O TJ-SP (Tribunal de Justiça de São Paulo) reformou sentença em primeira instância e afastou a obrigação de um homem ter que pagar indenização por danos morais à ex-companheira, após o casamento ser cancelado por traição.
A decisão é da 5ª Câmara de Direito Privado do tribunal e o recurso teve como relator, o desembargador Emerson Sumariva Júnior, que é de Araçatuba. Apesar de revogar a condenação à indenização, foi mantido o dever de reparação por danos materiais, valor ainda a ser apurado em fase de liquidação de sentença.
De acordo com a assessoria de imprensa do TJ-SP, consta nos autos que o casal vivia em união estável, mas decidiu oficializar o relacionamento. Porém, sete dias antes do casamento, a noiva descobriu que o companheiro dela mantinha um relacionamento extraconjugal.
Cancelado
Diante disso, a celebração foi cancelada, gerando prejuízos financeiros decorrentes da rescisão de contratos. Ela moveu uma ação de danos morais e materiais contra o ex-noivo e, em primeira instância, ele foi condenado ao ressarcimento por danos morais, além dos danos materiais.

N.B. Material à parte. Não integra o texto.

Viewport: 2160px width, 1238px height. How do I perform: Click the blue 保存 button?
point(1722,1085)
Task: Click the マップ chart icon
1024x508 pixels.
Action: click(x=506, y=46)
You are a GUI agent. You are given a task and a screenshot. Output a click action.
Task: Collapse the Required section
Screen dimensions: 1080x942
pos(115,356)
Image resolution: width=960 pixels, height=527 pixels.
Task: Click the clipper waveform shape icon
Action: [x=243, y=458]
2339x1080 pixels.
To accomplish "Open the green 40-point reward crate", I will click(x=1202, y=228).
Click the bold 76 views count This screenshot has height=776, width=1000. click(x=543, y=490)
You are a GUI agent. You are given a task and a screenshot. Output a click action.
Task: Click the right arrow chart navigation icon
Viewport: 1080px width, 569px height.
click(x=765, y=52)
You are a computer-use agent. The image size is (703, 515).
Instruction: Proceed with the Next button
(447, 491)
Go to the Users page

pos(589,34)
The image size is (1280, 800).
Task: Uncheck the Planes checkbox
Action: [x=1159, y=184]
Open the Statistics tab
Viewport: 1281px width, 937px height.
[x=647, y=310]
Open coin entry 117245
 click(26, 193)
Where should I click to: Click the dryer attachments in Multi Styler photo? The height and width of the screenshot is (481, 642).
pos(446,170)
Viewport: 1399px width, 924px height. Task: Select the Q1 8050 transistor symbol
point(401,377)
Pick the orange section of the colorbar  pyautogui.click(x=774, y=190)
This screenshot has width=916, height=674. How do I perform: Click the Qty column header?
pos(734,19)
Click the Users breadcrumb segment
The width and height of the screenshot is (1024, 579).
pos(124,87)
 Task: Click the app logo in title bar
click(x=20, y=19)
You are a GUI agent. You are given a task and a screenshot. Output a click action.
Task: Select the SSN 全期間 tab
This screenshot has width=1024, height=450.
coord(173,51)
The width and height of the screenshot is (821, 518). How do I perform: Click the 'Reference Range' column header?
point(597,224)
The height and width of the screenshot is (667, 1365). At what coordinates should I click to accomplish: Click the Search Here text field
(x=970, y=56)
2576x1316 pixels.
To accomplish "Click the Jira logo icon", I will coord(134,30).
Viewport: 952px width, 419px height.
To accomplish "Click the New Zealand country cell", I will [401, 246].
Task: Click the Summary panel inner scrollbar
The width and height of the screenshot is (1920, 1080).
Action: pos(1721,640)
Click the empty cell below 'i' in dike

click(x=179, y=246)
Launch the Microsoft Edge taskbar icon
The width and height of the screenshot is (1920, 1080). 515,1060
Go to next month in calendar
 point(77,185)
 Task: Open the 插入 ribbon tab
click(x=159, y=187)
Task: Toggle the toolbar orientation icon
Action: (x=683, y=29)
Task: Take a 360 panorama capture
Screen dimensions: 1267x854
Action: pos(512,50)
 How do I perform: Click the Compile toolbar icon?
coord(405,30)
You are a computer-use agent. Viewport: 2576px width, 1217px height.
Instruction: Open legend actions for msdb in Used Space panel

Insatisfeito, o noivo recorreu e, ao analisar o caso, que teve sustentação oral durante o julgamento, Sumariva Júnior considerou que a frustração amorosa, por mais intensa que seja, não se confunde com o dano moral jurídico, sob pena de patrimonialização indevida dos afetos.
Direito
Foi levado em consideração que a despeito da reprovabilidade ética da conduta do noivo, a jurisprudência tem orientado que a infidelidade, por si só, não gera o dever de indenizar. “O rompimento de um noivado, ainda que próximo à data da cerimônia, constitui exercício do direito de não se casar, tratando-se de um risco inerente às relações afetivas” , apontou.
O desembargador citou não haver dúvidas de que a frustração com o cancelamento próximo à data da cerimônia gera frustração, aborrecimento e vergonha. Porém, reforçou que para que haja dano moral, é necessária a comprovação da intenção de humilhação pública ou situação vexatória extraordinária.
E, no caso, de acordo com os autos, teria sido a própria noiva que teria informado os convidados sobre a infidelidade do companheiro como motivo do término do relacionamento, “rompendo o nexo de causalidade quanto ao suposto dano à imagem ou honra objetiva causado pelo réu” , completou.
A decisão foi unânime, tendo o voto de Sumariva Júnior tendo sido seguido pelos desembargadores Olavo Paula Leite Rocha e Erickson Gavazza Marques.